Watch out for that TMND seminar...

Tom Stanley hasn't done very many of them and I'd be surprised if he's at yours.

Danko, OTOH, has been mercilessly flogging his TMND horse through the lecture circuit for years. Stanley has clearly despaired of his collaboration and has gone on to write two more books without Danko.

IMO Danko's behavior puts him one step above Robert Kiyosaki. Lock up your wallet and maybe even bring a pair of earplugs.

John Galt is right. You'll always find valuable real estate, even if you have to work your assets off like Panhead to make it profitable.
 
I haven't read any of Dent's books.  What's his argument for deflation?

There are two arguments for deflation. The first is a small time scale argument. The average spending of families increases until about the age of 46 (age of head of household) and after that drops away. By about 2008 all of the boomers will have past this peak. With less spending there will be fewer dollars chasing the same numbers of goods.

Now that covers local jiggle around the long term inflation. He argues that over much of history inflation has been zero and only a major factor in 3 time blocks: the "commercial revolution" from ~1100 to ~1200; the "capitalist revolution" from ~1450 to ~1600; and now in the "information revolution" from early/mid last century. The industrial revolution did cause inflation too but it's a blip compared to the other 3 at about 1/3 or so in magnitude. After this revolutionary transformation happens then society goes back to relatively close to zero inflation. I've actually seen this long term inflation chart from someone else too - I think it was on of the Bernstein's (William or Peter)?

Combine these too and we get deflation - the ending of this current revolutionary inflation and the passing of the peak boomer spending.
 
Combine these too and we get deflation - the ending of this current revolutionary inflation and the passing of the peak boomer spending.
That seems like a pretty wacky argument, but then people buy his books, so what do I know.

I wonder if there has ever been a long stretch of deflation in any economy with a fiat currency like ours. All the fed has to do is print more money and the threat of deflation goes away, which is another reason I think inflation is a pretty safe bet.
 
I wonder if there has ever been a long stretch of deflation in any economy with a fiat currency like ours.

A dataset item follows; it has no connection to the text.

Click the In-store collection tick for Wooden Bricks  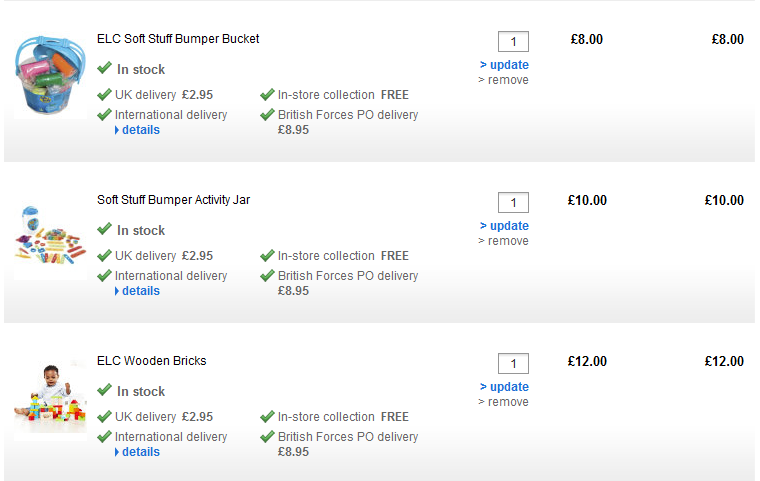coord(267,416)
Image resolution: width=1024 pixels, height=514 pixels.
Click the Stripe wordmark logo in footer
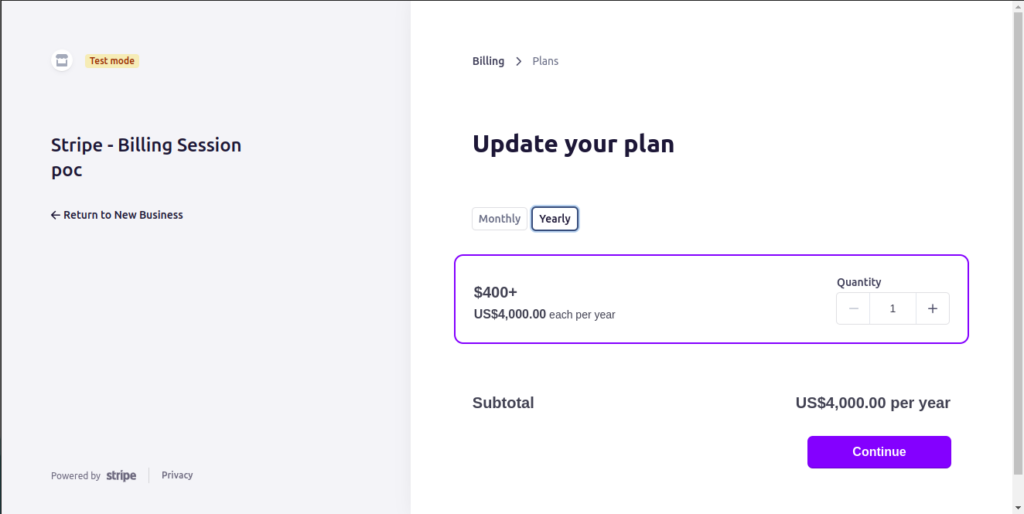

There has been periods in the U.S. economy where we have seen deflation. Not sure when, but in the 1800's and early 1900's - I think there were 3 major periods. Someone may wish to contribute here.
 
There has been periods in the U.S. economy where we have seen deflation. Not sure when, but in the 1800's and early 1900's - I think there were 3 major periods. Someone may wish to contribute here.
Yes, but that was back when we were on the gold standard. Deflation is easy to whip up if you've got a tight money supply. We've only had a true fiat currency since 1971.